David Crow sats: "Empire" seems to me to mean military domination of vast areas of territory, often accompanied by physical occupation of those areas, i.e., colonialism. The U.S. has only marginally been a colonial power, but it seems clear that we are an empire. We are the only country in the history of the world capable of mobilizing tens or hundreds of thousands of troops to anywhere on the planet in a matter of weeks. Not only do we have this capability, we have used it with astonishing frequency in the past century--for good or for ill (an open question perhaps best decided on a case by case basis). Since domination occurs through economic as well as military means, perhaps "neo-imperial" is also a relevant category of analysis. What is interesting to me about Americans (about us, since I am one) is that we generally resist thinking of ourselves as an imperial power; the word "empire" carries a negative connotation for most, no matter of what political stripe. This is a marked contrast with past imperial powers, such as the Romans and the British, who boasted of their empires".
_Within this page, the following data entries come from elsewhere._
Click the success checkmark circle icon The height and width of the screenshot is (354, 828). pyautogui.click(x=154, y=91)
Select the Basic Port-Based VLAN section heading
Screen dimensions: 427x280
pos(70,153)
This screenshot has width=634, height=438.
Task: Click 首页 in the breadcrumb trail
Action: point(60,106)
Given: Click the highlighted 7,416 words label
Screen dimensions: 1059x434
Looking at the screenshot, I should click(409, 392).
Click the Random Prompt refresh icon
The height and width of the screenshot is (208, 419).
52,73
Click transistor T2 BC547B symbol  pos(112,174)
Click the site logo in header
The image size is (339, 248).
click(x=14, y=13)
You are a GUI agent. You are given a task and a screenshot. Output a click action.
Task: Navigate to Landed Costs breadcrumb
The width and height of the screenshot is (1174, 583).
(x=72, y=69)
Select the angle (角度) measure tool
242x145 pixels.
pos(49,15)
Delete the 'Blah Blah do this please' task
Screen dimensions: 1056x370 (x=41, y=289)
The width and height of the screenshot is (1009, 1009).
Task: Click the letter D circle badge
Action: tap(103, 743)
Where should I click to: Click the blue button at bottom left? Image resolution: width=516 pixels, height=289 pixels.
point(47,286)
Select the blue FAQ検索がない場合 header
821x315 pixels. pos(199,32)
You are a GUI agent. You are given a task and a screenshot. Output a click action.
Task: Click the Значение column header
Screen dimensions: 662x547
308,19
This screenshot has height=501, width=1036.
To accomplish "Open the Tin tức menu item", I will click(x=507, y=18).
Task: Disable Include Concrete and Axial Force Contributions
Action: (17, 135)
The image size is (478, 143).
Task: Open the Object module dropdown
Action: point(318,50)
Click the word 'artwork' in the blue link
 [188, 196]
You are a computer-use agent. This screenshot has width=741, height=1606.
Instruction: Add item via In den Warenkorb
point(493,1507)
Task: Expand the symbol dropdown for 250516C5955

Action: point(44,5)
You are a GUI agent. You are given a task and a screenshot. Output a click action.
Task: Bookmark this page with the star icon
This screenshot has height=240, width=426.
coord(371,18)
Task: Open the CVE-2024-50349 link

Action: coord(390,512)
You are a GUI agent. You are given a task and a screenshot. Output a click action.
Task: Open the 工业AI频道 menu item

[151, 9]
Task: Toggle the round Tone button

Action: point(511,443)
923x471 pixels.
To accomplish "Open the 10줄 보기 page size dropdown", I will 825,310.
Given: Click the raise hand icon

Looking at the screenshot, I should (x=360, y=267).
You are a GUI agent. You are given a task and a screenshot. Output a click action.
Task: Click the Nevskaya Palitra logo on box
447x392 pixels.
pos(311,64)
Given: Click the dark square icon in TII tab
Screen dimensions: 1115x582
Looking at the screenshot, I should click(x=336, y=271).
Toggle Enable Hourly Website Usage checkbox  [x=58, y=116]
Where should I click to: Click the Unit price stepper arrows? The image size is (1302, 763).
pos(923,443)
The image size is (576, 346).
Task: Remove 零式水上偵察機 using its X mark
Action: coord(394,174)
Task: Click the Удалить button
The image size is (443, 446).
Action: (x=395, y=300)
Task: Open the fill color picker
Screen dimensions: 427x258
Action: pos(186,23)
RH: David Crow says: ""Empire" seems to me to mean military domination of vast areas of territory, often accompanied by physical occupation of those areas, i.e., colonialism. The U.S. has only marginally been a colonial power". The vast areas of the US West were occupied militarily. Ulysses S. Grant was one of the many officers sent to a western fort. Peace drove him to drink, and he recovered his self-confidence only when he was in charge of the western front in the Civil War and then when Lincoln named him commander in chief of the Union Armies. He earned the title of "Lincoln's butcherȘ. He was a friend of General Sherman, who marched on Atlanta. The Union armies remained in control of the South until about 1890. What do Southerners think of Grant and Sherman? Grant used the expression "unconditional surrender" in his western campaign. and then at Appomattox. The US later adopted "unconditional surrender" as a principle in its overseas campaigns. The US boasted of its victories in the US West and South.